A: You just need the formula
$$V_1^2-V_2^2=2\gamma (X_1-X_2) $$
with $V_i =$ speed at position $X_i $ and $\gamma $ the constant acceleration.
thus
$$V_1^2-0=2.5.60$$
$$V_1=\sqrt {600} m/s$$
The formula comes from the integration of

$$\frac {d (V^2/2)}{dt}=V\frac {dV}{dt}=\gamma V=\gamma \frac {dX}{dt} $$

A: Let $travel_m = as^2+bs+c$ (s = time, travel_m = travelled distance)

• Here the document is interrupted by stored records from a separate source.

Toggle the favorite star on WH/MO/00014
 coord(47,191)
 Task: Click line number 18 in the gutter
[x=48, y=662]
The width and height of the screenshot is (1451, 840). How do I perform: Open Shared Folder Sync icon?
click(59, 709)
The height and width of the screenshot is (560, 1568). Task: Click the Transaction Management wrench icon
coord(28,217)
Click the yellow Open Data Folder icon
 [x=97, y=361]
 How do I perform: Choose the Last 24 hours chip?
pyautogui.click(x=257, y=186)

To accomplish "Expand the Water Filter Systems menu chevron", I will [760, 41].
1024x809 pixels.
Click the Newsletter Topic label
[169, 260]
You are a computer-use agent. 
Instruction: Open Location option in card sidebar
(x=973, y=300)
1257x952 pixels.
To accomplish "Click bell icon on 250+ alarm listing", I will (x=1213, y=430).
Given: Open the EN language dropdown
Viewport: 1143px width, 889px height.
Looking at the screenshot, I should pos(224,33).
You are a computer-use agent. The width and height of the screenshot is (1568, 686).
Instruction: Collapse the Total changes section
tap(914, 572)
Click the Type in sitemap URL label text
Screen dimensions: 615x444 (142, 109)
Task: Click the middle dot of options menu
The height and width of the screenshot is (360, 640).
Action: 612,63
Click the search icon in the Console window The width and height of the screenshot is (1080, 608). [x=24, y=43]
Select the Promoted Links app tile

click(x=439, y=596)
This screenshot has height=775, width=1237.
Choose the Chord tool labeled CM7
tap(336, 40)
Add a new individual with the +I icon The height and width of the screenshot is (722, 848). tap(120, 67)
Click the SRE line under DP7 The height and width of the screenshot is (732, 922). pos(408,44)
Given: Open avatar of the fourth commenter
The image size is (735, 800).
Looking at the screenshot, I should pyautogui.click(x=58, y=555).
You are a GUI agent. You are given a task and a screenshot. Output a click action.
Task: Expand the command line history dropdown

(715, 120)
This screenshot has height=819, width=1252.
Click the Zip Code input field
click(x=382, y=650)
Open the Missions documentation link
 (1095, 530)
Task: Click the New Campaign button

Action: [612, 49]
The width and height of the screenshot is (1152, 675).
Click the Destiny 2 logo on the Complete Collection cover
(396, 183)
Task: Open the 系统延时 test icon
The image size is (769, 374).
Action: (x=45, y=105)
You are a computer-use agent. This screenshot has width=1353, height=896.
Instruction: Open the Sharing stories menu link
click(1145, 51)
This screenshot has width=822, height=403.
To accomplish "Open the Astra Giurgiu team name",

$\frac{\text{d}^2y}{\text{d}s^2} as^2+bs+c$ (The second derivative of distance gives you the acceleration.)
$=2a=-5$
$a=-2.5$
$travel_m = -2.5s^2+bs+c$
At first, the travel distance was $0$, $c=0$.
$travel_m = -2.5s^2+bs$
$\frac{\text{d}y}{\text{d}s}-2.5s^2+bs$ (The first derivative of distance gives you the speed.)
$=-5s + b$, but at $s=0$, when the car braked, the speed was b, and they are asking for b.
When it stopped the speed was zero. To see when it stopped:
$-5s + b=0$ -> $\frac{b}{5}=s$
$-2.5s^2+bs = 60$
Substitute: $-\frac{5}{2}\times\frac{b^2}{25}+\frac{b^2}{5} = 60$ ->
$b^2=600$
$\boxed{b=10\sqrt6}$